#### REQUEST:
Locate each line in the listing below that contains the string "checkbox", with case counting, and copy those lines.
——
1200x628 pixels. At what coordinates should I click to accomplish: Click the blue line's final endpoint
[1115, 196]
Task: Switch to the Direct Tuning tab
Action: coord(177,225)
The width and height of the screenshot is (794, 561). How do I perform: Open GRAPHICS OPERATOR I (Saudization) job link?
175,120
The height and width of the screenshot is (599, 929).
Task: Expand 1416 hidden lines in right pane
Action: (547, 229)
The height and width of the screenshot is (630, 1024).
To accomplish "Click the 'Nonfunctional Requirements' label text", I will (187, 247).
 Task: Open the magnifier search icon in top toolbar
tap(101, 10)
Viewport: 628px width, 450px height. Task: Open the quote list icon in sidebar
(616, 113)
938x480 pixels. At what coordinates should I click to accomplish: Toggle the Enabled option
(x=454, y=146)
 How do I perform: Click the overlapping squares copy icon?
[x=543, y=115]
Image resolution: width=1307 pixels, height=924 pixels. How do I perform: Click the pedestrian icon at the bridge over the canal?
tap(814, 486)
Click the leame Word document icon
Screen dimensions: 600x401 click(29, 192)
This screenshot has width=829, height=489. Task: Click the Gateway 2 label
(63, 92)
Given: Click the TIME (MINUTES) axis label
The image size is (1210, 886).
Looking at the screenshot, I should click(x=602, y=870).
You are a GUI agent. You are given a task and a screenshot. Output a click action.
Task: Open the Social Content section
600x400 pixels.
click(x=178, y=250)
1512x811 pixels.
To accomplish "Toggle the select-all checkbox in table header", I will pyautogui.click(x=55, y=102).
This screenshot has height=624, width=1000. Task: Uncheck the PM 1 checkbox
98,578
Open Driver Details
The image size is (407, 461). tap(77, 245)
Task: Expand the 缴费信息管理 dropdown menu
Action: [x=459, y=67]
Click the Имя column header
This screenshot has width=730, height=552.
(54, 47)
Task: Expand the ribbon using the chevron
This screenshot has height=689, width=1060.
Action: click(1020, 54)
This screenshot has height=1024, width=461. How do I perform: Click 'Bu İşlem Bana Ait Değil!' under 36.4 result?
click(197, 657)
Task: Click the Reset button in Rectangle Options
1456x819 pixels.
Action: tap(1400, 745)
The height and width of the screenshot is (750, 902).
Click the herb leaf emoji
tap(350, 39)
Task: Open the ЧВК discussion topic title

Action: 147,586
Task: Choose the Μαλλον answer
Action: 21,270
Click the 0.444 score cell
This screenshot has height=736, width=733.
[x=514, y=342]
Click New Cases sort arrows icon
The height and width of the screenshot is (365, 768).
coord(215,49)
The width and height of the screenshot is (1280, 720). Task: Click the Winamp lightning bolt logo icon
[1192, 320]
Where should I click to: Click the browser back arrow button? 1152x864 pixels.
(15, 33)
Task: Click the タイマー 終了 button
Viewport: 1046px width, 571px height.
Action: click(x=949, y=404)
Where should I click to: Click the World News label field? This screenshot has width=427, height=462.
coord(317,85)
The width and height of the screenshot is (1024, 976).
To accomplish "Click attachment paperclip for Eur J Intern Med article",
——
#### SOLUTION TO THE EXERCISE:
To accomplish "Toggle the select-all checkbox in table header", I will pyautogui.click(x=55, y=102).
This screenshot has height=624, width=1000. Task: Uncheck the PM 1 checkbox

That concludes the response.